Pour la Journée du droit des femmes 2022, Ivolve a accompagné la Mairie de Montfermeil dans un projet fort et innovant : une « Bibliothèque Humaine », quatre témoignages de violences faites aux femmes, portés par des comédiens, dans l’espace public.

Tout a commencé en novembre 2021, quand la Mairie de Montfermeil commande à Ivolve un Théâtre Forum sur les violences faites aux femmes. La séance est très émouvante, les participantes se confient, les médiateurs de la ville sont présents pour recueillir les témoignages et aider celles qui en ont besoin. Suite à ce moment fort, Djena DIARRA, l’Adjointe au Maire en charge des Politiques de préventions et des Droits des Femmes, a envie d’aller plus loin, toucher un public plus large, dans les rues de Montfermeil, pour la journée du 8 mars 2022. La « Bibliothèque Humaine » est née et sa conception est confiée à Maud Ivanoff de Ivolve. Inspirée du Théâtre Invisible d’Augusto Boal, l’idée est de faire entendre des témoignages de violences (harcèlement de rue, violences conjugales) à des passants, dans différents quartiers sensibles de la ville. L’objectif est de sensibiliser un public qui ne vient pas spontanément à un évènement organisé par la ville, un public qui a rarement accès aux informations sur ces sujets, un public potentiellement touché par ces problématiques.

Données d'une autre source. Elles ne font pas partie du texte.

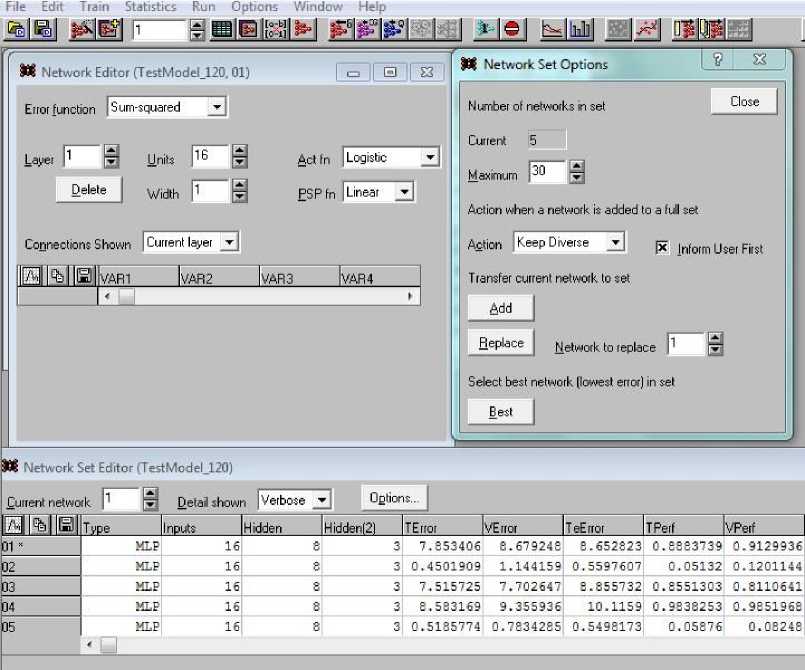The image size is (805, 670).
Task: Click the Add button to transfer network
Action: click(501, 309)
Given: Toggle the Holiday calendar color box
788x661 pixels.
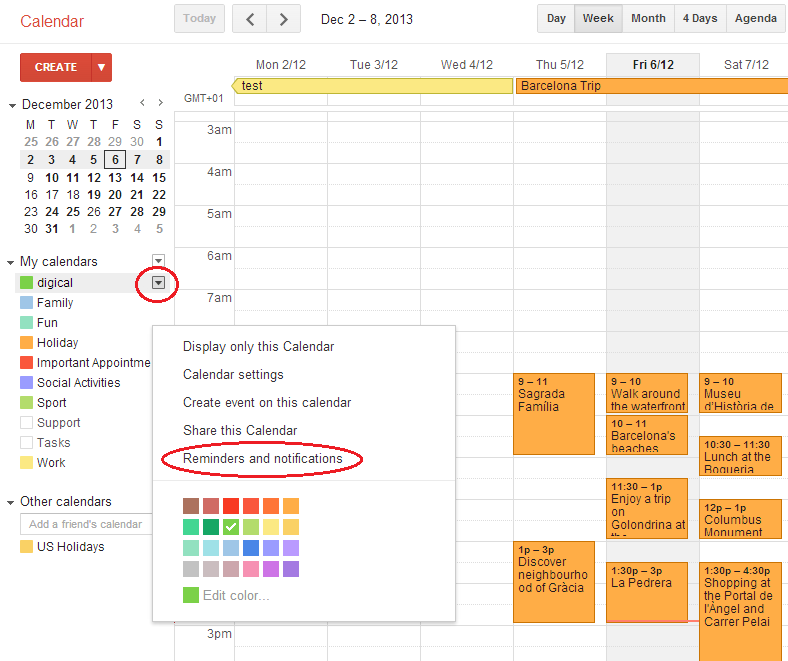Looking at the screenshot, I should pyautogui.click(x=27, y=343).
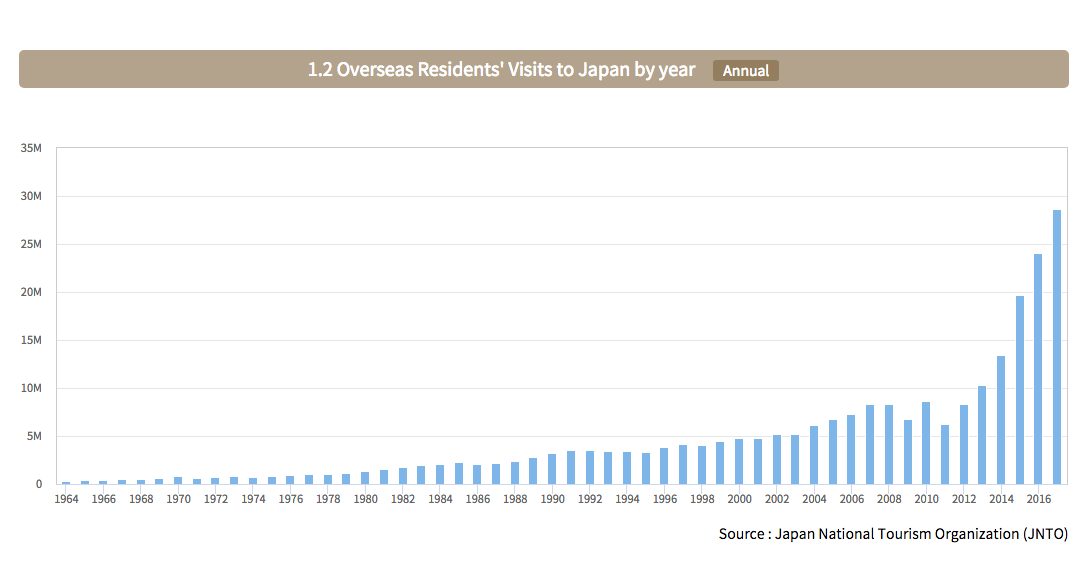Click the 2014 data bar
Viewport: 1088px width, 567px height.
1001,420
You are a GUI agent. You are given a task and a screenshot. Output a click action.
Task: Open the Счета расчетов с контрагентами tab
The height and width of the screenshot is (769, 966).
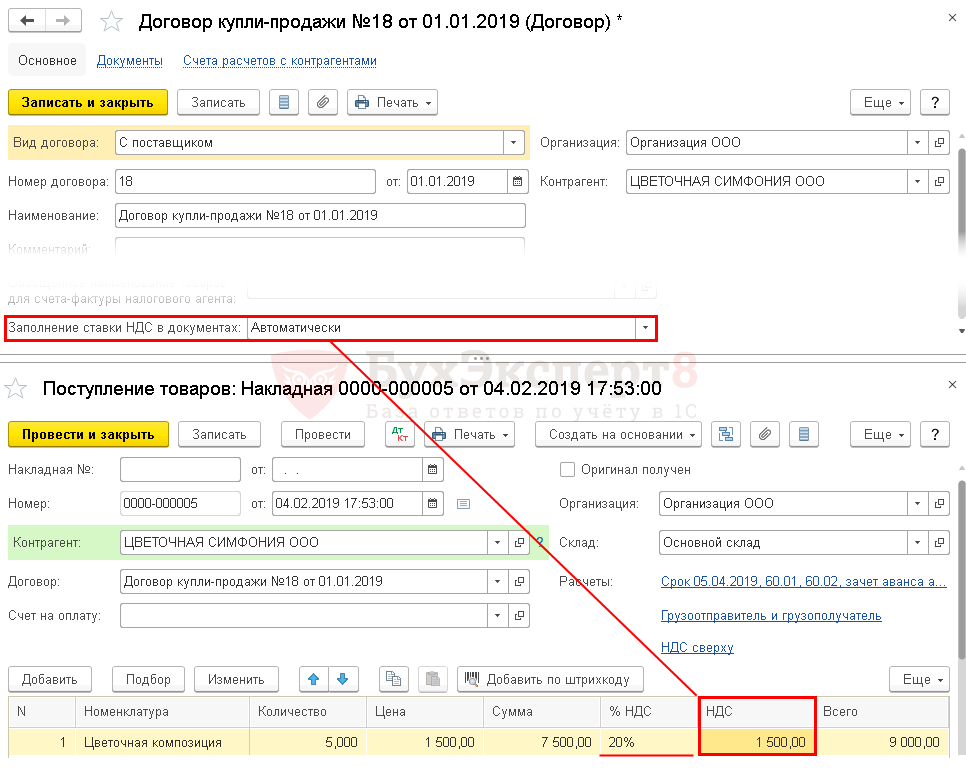tap(279, 61)
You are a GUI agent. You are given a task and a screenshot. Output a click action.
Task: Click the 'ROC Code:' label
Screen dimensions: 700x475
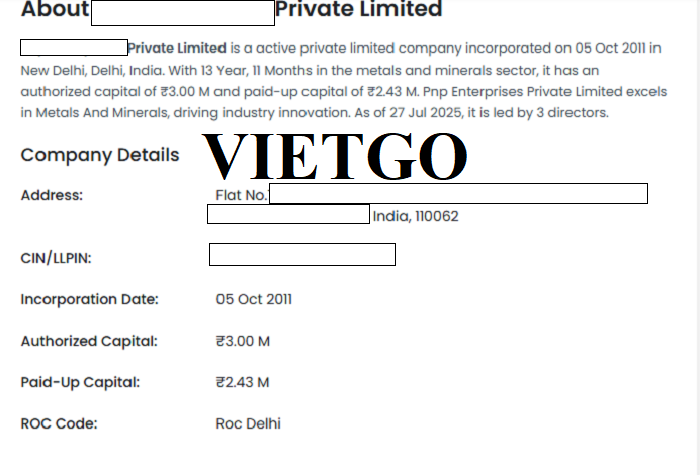pos(59,423)
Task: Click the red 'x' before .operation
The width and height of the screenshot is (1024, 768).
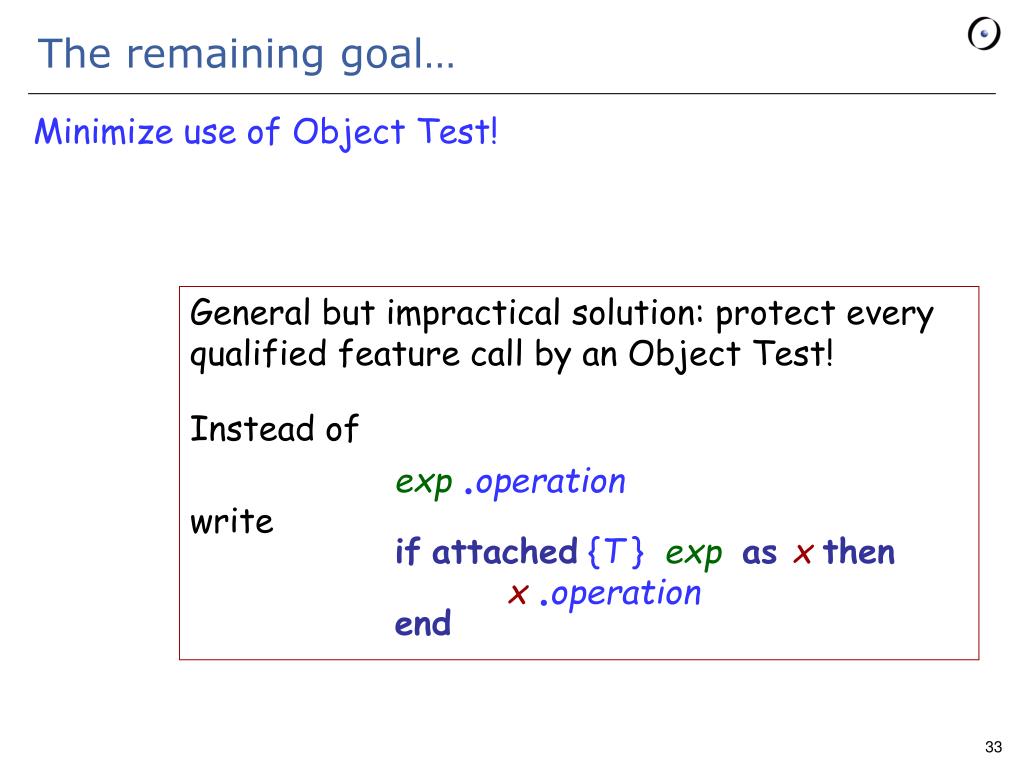Action: tap(517, 594)
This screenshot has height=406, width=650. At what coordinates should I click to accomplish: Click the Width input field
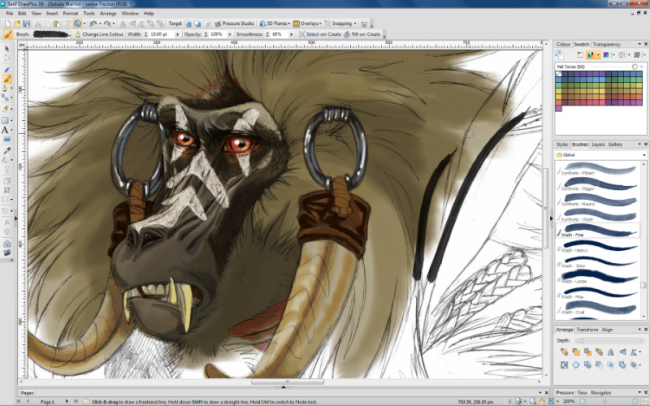(x=162, y=34)
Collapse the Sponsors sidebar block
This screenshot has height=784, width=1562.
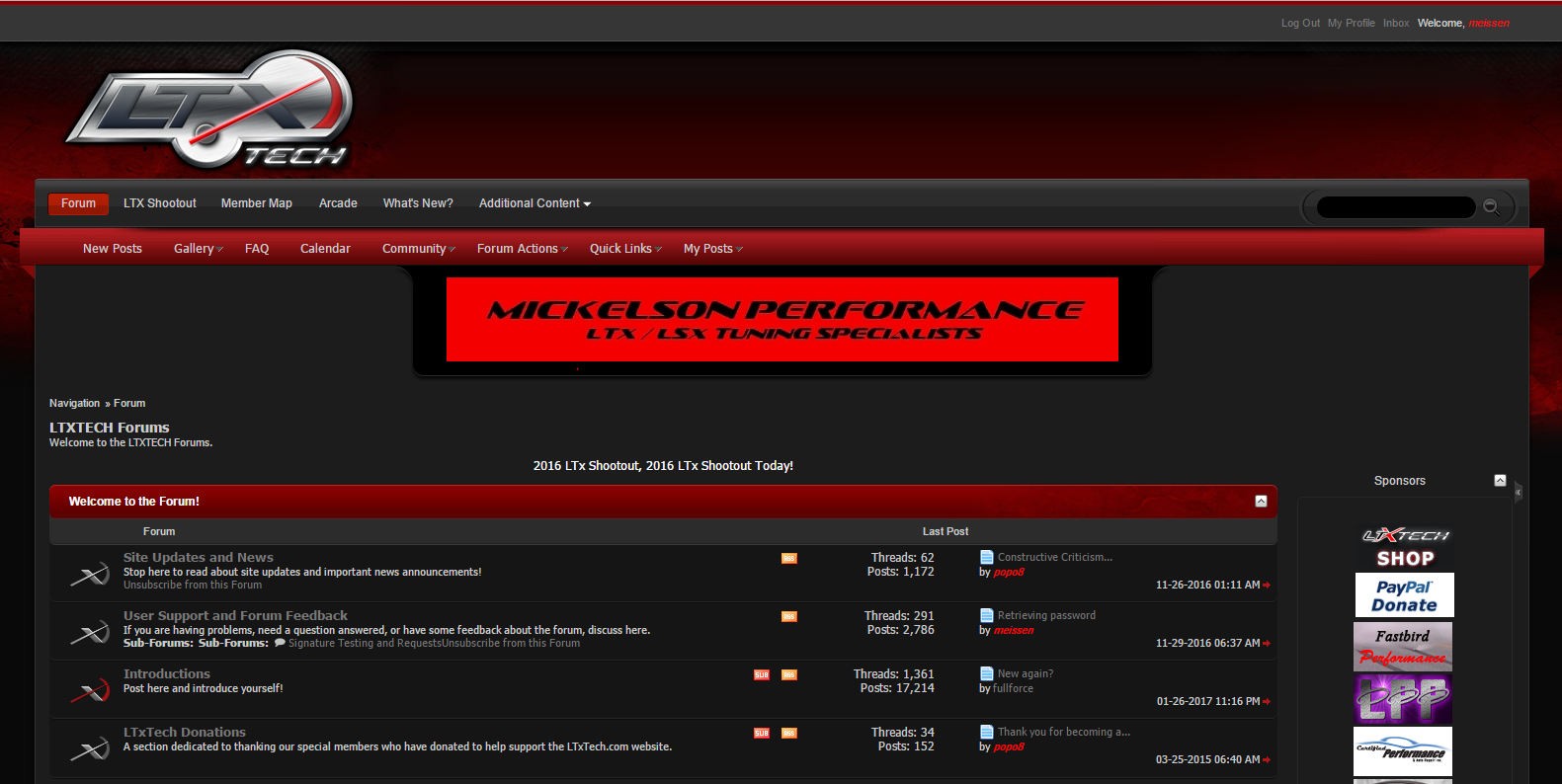(x=1500, y=481)
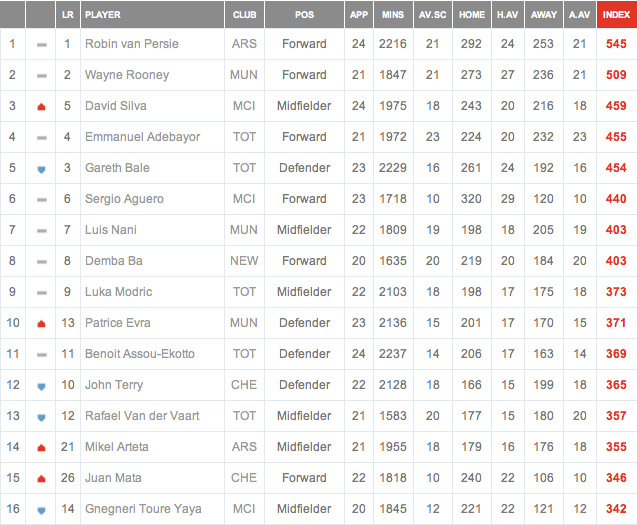
Task: Sort by the MINS column header
Action: (393, 15)
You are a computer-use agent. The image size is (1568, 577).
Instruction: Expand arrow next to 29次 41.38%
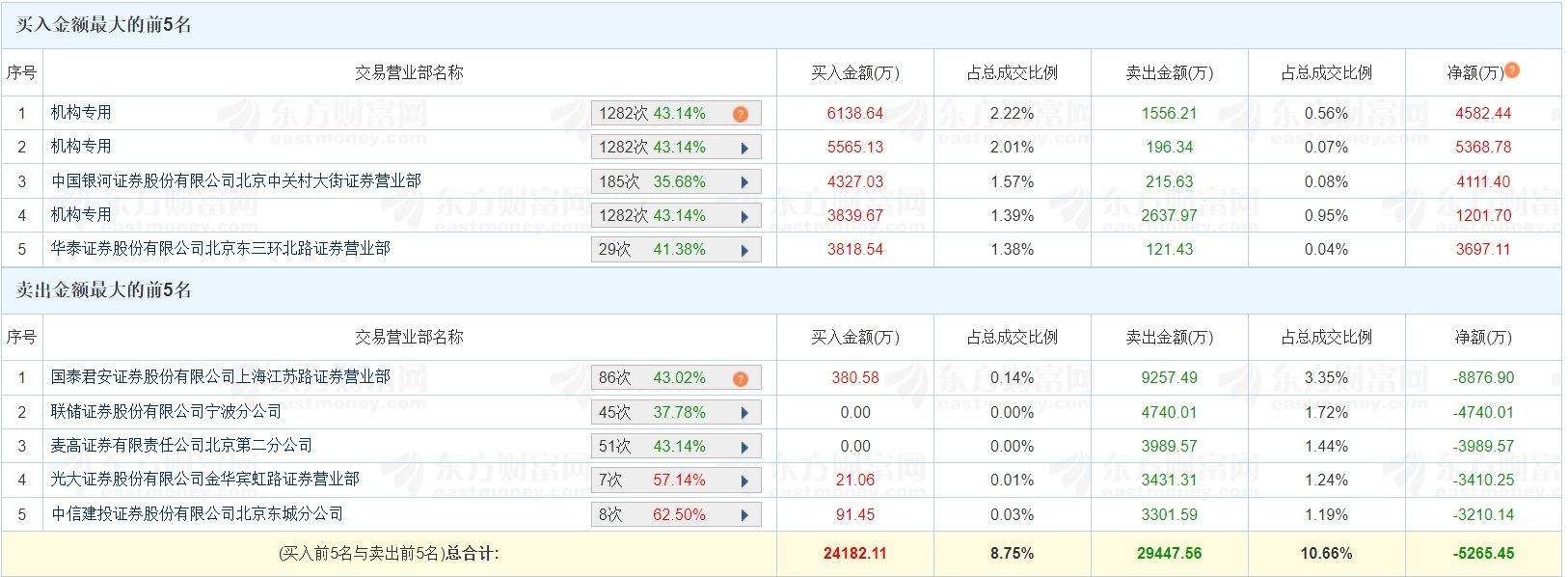point(744,250)
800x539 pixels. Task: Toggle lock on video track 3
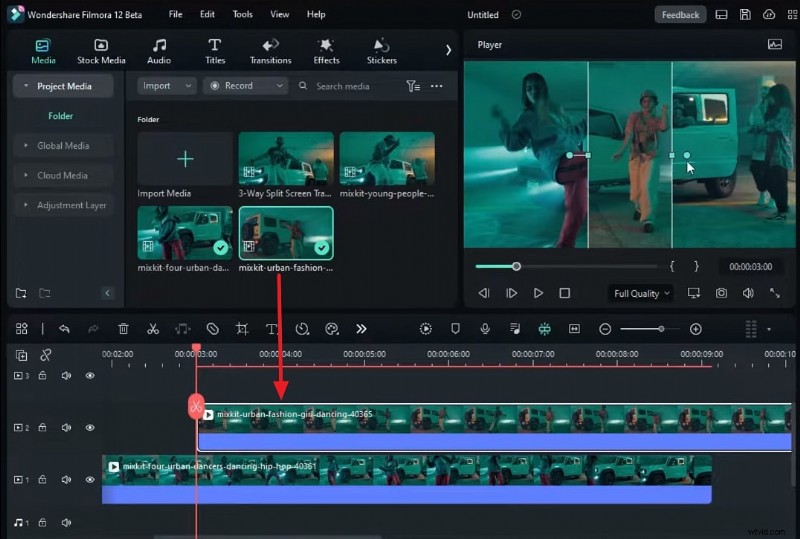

Ce projet soulève des questions délicates : Comment aborder des sujets aussi intimes dans l’espace public, entre les courses et la sortie d’école ? Comment faire entendre l’intolérable des violences vécues, tout en transmettant l’énergie du changement ? Comment toucher sans provoquer du rejet ? Comment donner des clés de compréhension des mécanismes qui sont à l’œuvre dans les violences en quelques minutes ? Comment accompagner les émotions ou réactions qui peuvent émerger à l’écoute de ces témoignages ? Comment accompagner les personnes en demande d’aide à la suite de ces témoignages ?

Les réponses sont trouvées au fur et à mesure des étapes de création, avec la complicité de M Thomas Granié, aux commandes de l’organisation de l’ensemble des évènements de la journée du 8 mars sur Montfermeil. Tout d’abord dans le choix des lieux stratégiques de la ville : lieux de vie, de passage, suffisamment aéré pour avoir envie de s’y arrêter. Il a fallu imaginer le dispositif idéal pour soutenir cette démarche de confidence : chaque comédien sera proche d’un barnum identifiable à l’aide d’un grand violentomètre, accompagné de plusieurs médiateurs de la ville. Ce dispositif permet une rencontre en deux temps : l’écoute d’un témoignage avec le comédien, suivi d’un échange avec les médiateurs, prêts à accueillir la parole des auditeurs, à échanger, à informer à l’aide de magasines de la ville sur la violence.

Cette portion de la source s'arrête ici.